Something to Do

I like slow-reading the first few lines of books that I find on popular lists. The less I know about the book when I start reading the better. No author bio, no summaries, no reviews. My notes and questions represent a first, raw reading and may therefore be misguided and misleading. Because I am a pedant I often get stuck on details a few sentences in. For example, here:

The Bee Sting, for me, is another insta-buy from the 2023 Booker longlist. Here’s four notes on its first three paragraphs, which hooked me with their exposition of a world I’d be equally thrilled and anxious to enter:

In the next town over, a man had killed his family. He’d nailed the doors shut so they couldn’t get out;1 the neighbours heard them running through the rooms, screaming for mercy. When he had finished he turned the gun on himself.2
Everyone was talking about it – about what kind of man could do such a thing, about the secrets he must have had. Rumours swirled about affairs, addiction, hidden files on his computer.3
Elaine just said she was surprised it didn’t happen more often. She thrust her thumbs through the belt loops of her jeans and looked down the dreary main street of their town. I mean, she said, it’s something to do.4
(The first few lines from The Bee Sting by Paul Murray, with my footnotes)

1 Ooh, a semicolon, and at the right place!

2 A drastic beginning with no names, no dates, no motive, but with a perfect amount of detail that sets up a rather relentless world: the nailed doors show the killer as a pragmatic monster, and the cries for mercy, which have been heard but not answered, at least not soon enough, by the neighbours, make us imagine the last, terrible moments they must have experienced.

3 Another paragraph without specifications, told in a matter-of-fact voice that summarizes the obvious repercussions of the event – except that in other stories, life may come to a halt for those who knew the family, everyone may come together in grief and horror, things may change – but here, apparently, gossip is most important to people, at least to those we hear about.
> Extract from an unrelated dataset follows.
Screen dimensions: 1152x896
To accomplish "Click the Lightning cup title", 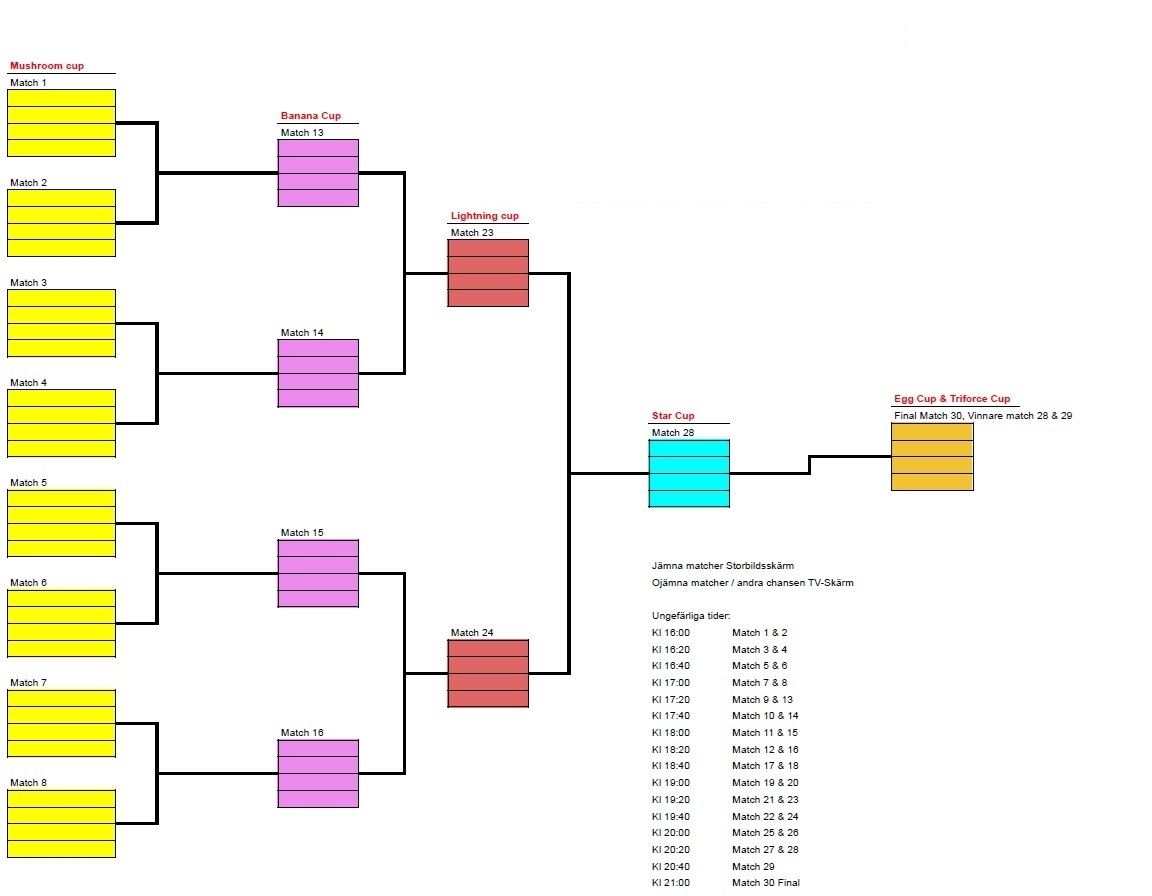I will 484,216.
Like every viewer of a true crime documentary, they find a murderer more interesting than a victim.

4 What an efficient introduction of character and place: Elaine knows enough about the world to expect even worse things, or pretends to know enough. She comes across as a hard-boiled cynic, but in the context this may well be a defense mechanism against the real horrors of life.
And the final sentence, with its gloriously tasteless joke, also sets the tone: Elaine’s comment that murdering people is at least better than being bored implies that this is a book in which one could expect to laugh out loud a lot, about things that are pretty terrible, which is something I like to do.

First few lines read from:Paul Murray, The Bee Sting (Hamish Hamilton)
Found on this list:Booker Prize 2023 (Longlist)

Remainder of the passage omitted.